Уже в более поздние годы, по ночам, иногда со мной случалось, что просыпался, и звезды стояли так реально и проступали с такой значительностью, и я не мог понять, как это можно пропустить и не увидеть так много мира. Сходно, думаю, я чувствовал себя всякий раз, когда отрывал глаза от книги и смотрел поверх, где виднелось лето, где звала Абелона. И что совсем уж неожиданно: ей приходилось меня звать, а я даже не отвечал. Это пришлось как раз на самое счастливое для нас время. Но тогда чтение меня только-только захватило, я судорожно вцепился в него и прятался, важный и своевольный, от наших ежедневных гуляний. Неловкий, каким тогда оказался, я не мог использовать многие, часто неявные случаи естественного счастья; после участившихся размолвок нехотя сулил себе будущие примирения, и они становились тем раздражительней, чем дальше они отодвигались.

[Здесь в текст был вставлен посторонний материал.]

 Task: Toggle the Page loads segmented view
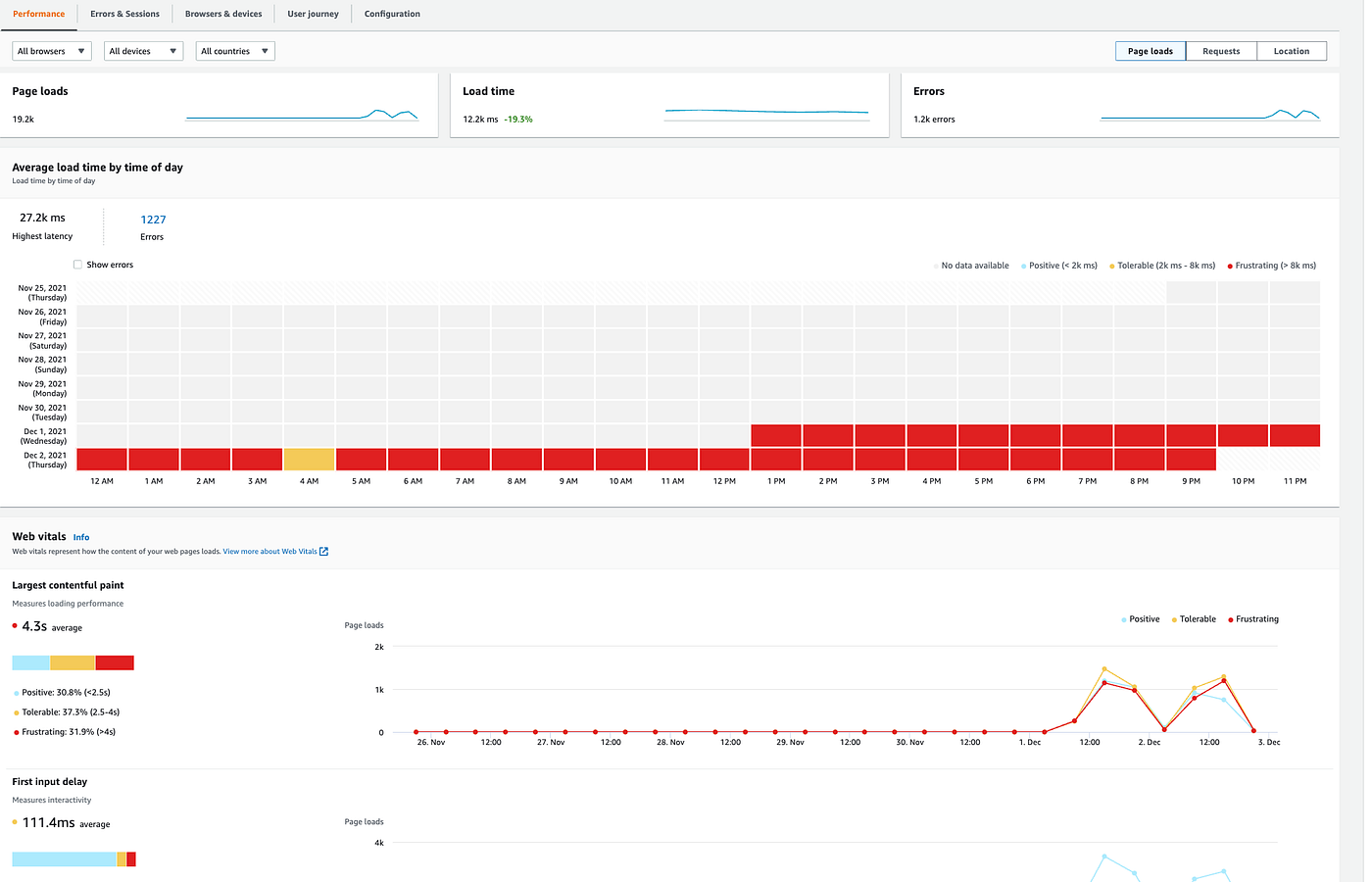1150,50
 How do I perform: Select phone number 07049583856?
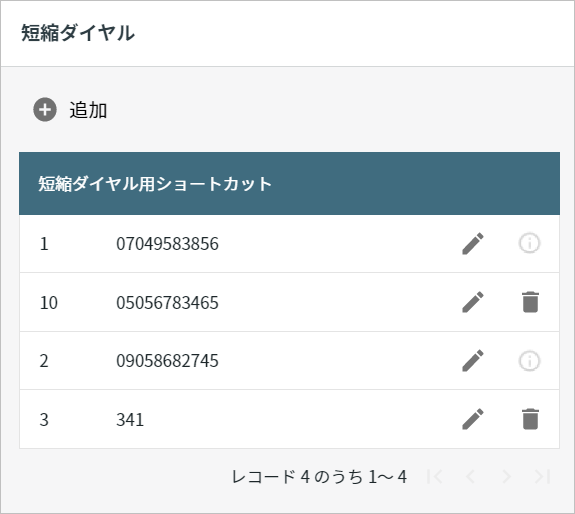(167, 244)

Впрочем, в один из дней мой чтецкий сон прервался так же внезапно, как и начался. И тогда мы основательно рассердили друг друга, поскольку Абелона теперь не скупилась на насмешки и всячески подчеркивала свое превосходство, и когда я заставал ее в беседке, она вообще делала вид, что читает. В одно солнечное утро, хотя закрытая книга лежала рядом с ней, она, как мне показалось, с преувеличенной увлеченностью занималась ягодами смородины, выбирая их вилкой из маленьких гроздей.